┌─ INFORMATION PROVIDED

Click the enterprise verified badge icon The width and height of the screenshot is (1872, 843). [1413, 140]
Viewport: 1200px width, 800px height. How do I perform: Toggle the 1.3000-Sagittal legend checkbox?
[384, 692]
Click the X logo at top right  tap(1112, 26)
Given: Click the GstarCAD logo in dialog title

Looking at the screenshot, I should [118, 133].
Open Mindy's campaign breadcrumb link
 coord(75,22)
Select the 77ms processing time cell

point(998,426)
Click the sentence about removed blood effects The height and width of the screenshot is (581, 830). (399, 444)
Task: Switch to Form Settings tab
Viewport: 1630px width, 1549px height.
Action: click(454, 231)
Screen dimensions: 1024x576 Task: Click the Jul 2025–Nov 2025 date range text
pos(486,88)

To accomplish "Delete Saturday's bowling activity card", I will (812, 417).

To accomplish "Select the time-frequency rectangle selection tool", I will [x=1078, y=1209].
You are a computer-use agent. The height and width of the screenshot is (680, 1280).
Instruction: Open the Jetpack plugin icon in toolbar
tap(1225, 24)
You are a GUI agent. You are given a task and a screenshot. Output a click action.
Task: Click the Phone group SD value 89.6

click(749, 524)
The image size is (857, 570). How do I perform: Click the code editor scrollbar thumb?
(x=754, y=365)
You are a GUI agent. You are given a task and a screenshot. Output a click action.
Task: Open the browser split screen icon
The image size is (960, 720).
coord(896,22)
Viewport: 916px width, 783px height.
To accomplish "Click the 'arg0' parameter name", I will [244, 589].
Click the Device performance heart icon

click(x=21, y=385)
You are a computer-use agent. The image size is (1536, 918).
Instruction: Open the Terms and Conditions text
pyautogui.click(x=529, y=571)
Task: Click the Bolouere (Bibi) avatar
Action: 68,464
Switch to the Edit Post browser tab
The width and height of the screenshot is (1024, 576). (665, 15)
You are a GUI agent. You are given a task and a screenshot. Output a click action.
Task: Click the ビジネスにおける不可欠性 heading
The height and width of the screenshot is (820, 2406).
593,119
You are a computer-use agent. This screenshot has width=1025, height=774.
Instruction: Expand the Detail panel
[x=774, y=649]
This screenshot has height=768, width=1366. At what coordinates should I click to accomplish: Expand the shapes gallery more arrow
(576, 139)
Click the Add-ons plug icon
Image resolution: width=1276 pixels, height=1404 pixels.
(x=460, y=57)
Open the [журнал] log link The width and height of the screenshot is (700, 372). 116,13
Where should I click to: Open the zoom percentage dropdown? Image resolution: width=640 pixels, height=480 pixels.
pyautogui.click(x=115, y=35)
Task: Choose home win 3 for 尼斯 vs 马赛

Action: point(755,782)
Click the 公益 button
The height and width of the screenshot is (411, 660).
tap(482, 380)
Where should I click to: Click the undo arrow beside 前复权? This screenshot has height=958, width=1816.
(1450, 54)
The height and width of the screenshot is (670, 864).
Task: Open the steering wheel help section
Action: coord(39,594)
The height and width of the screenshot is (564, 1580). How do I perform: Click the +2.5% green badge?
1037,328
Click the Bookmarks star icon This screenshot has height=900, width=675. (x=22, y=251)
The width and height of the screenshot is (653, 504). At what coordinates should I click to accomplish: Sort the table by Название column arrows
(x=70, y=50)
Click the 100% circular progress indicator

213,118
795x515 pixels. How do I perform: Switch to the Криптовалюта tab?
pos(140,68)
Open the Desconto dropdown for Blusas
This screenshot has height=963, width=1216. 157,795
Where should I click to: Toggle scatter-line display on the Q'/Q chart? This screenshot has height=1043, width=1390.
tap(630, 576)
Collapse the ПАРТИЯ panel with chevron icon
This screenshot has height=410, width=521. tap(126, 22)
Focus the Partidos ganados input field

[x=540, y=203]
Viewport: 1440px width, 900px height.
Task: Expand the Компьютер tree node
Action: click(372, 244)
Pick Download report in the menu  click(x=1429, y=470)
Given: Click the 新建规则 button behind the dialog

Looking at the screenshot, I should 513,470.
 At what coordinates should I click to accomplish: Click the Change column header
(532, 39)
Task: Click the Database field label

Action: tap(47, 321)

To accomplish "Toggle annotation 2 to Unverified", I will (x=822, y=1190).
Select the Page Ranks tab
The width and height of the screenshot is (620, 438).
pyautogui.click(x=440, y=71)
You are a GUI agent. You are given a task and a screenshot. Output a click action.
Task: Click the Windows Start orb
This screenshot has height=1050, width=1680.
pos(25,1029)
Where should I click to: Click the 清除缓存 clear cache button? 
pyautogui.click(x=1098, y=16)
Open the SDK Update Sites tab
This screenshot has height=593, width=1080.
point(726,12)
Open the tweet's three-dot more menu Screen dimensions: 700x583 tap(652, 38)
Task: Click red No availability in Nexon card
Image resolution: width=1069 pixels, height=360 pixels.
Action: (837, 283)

└─

-- PROBLEM REQUIREMENTS --
Repeat each entry exactly.

-- SOLUTION TO THIS EXERCISE --
Click the enterprise verified badge icon The width and height of the screenshot is (1872, 843). [1413, 140]
Viewport: 1200px width, 800px height. How do I perform: Toggle the 1.3000-Sagittal legend checkbox?
[384, 692]
Click the X logo at top right  tap(1112, 26)
Given: Click the GstarCAD logo in dialog title

Looking at the screenshot, I should [118, 133].
Open Mindy's campaign breadcrumb link
 coord(75,22)
Select the 77ms processing time cell

point(998,426)
Click the sentence about removed blood effects The height and width of the screenshot is (581, 830). (399, 444)
Task: Switch to Form Settings tab
Viewport: 1630px width, 1549px height.
Action: click(454, 231)
Screen dimensions: 1024x576 Task: Click the Jul 2025–Nov 2025 date range text
pos(486,88)

To accomplish "Delete Saturday's bowling activity card", I will (812, 417).

To accomplish "Select the time-frequency rectangle selection tool", I will [x=1078, y=1209].
You are a computer-use agent. The height and width of the screenshot is (680, 1280).
Instruction: Open the Jetpack plugin icon in toolbar
tap(1225, 24)
You are a GUI agent. You are given a task and a screenshot. Output a click action.
Task: Click the Phone group SD value 89.6

click(749, 524)
The image size is (857, 570). How do I perform: Click the code editor scrollbar thumb?
(x=754, y=365)
You are a GUI agent. You are given a task and a screenshot. Output a click action.
Task: Open the browser split screen icon
The image size is (960, 720).
coord(896,22)
Viewport: 916px width, 783px height.
To accomplish "Click the 'arg0' parameter name", I will [244, 589].
Click the Device performance heart icon

click(x=21, y=385)
You are a computer-use agent. The image size is (1536, 918).
Instruction: Open the Terms and Conditions text
pyautogui.click(x=529, y=571)
Task: Click the Bolouere (Bibi) avatar
Action: 68,464
Switch to the Edit Post browser tab
The width and height of the screenshot is (1024, 576). (665, 15)
You are a GUI agent. You are given a task and a screenshot. Output a click action.
Task: Click the ビジネスにおける不可欠性 heading
The height and width of the screenshot is (820, 2406).
593,119
You are a computer-use agent. This screenshot has width=1025, height=774.
Instruction: Expand the Detail panel
[x=774, y=649]
This screenshot has height=768, width=1366. At what coordinates should I click to accomplish: Expand the shapes gallery more arrow
(576, 139)
Click the Add-ons plug icon
Image resolution: width=1276 pixels, height=1404 pixels.
(x=460, y=57)
Open the [журнал] log link The width and height of the screenshot is (700, 372). 116,13
Where should I click to: Open the zoom percentage dropdown? Image resolution: width=640 pixels, height=480 pixels.
pyautogui.click(x=115, y=35)
Task: Choose home win 3 for 尼斯 vs 马赛

Action: point(755,782)
Click the 公益 button
The height and width of the screenshot is (411, 660).
tap(482, 380)
Where should I click to: Click the undo arrow beside 前复权? This screenshot has height=958, width=1816.
(1450, 54)
The height and width of the screenshot is (670, 864).
Task: Open the steering wheel help section
Action: coord(39,594)
The height and width of the screenshot is (564, 1580). How do I perform: Click the +2.5% green badge?
1037,328
Click the Bookmarks star icon This screenshot has height=900, width=675. (x=22, y=251)
The width and height of the screenshot is (653, 504). At what coordinates should I click to accomplish: Sort the table by Название column arrows
(x=70, y=50)
Click the 100% circular progress indicator

213,118
795x515 pixels. How do I perform: Switch to the Криптовалюта tab?
pos(140,68)
Open the Desconto dropdown for Blusas
This screenshot has height=963, width=1216. 157,795
Where should I click to: Toggle scatter-line display on the Q'/Q chart? This screenshot has height=1043, width=1390.
tap(630, 576)
Collapse the ПАРТИЯ panel with chevron icon
This screenshot has height=410, width=521. tap(126, 22)
Focus the Partidos ganados input field

[x=540, y=203]
Viewport: 1440px width, 900px height.
Task: Expand the Компьютер tree node
Action: click(372, 244)
Pick Download report in the menu  click(x=1429, y=470)
Given: Click the 新建规则 button behind the dialog

Looking at the screenshot, I should 513,470.
 At what coordinates should I click to accomplish: Click the Change column header
(532, 39)
Task: Click the Database field label

Action: tap(47, 321)

To accomplish "Toggle annotation 2 to Unverified", I will (x=822, y=1190).
Select the Page Ranks tab
The width and height of the screenshot is (620, 438).
pyautogui.click(x=440, y=71)
You are a GUI agent. You are given a task and a screenshot. Output a click action.
Task: Click the Windows Start orb
This screenshot has height=1050, width=1680.
pos(25,1029)
Where should I click to: Click the 清除缓存 clear cache button? 
pyautogui.click(x=1098, y=16)
Open the SDK Update Sites tab
This screenshot has height=593, width=1080.
point(726,12)
Open the tweet's three-dot more menu Screen dimensions: 700x583 tap(652, 38)
Task: Click red No availability in Nexon card
Image resolution: width=1069 pixels, height=360 pixels.
Action: (837, 283)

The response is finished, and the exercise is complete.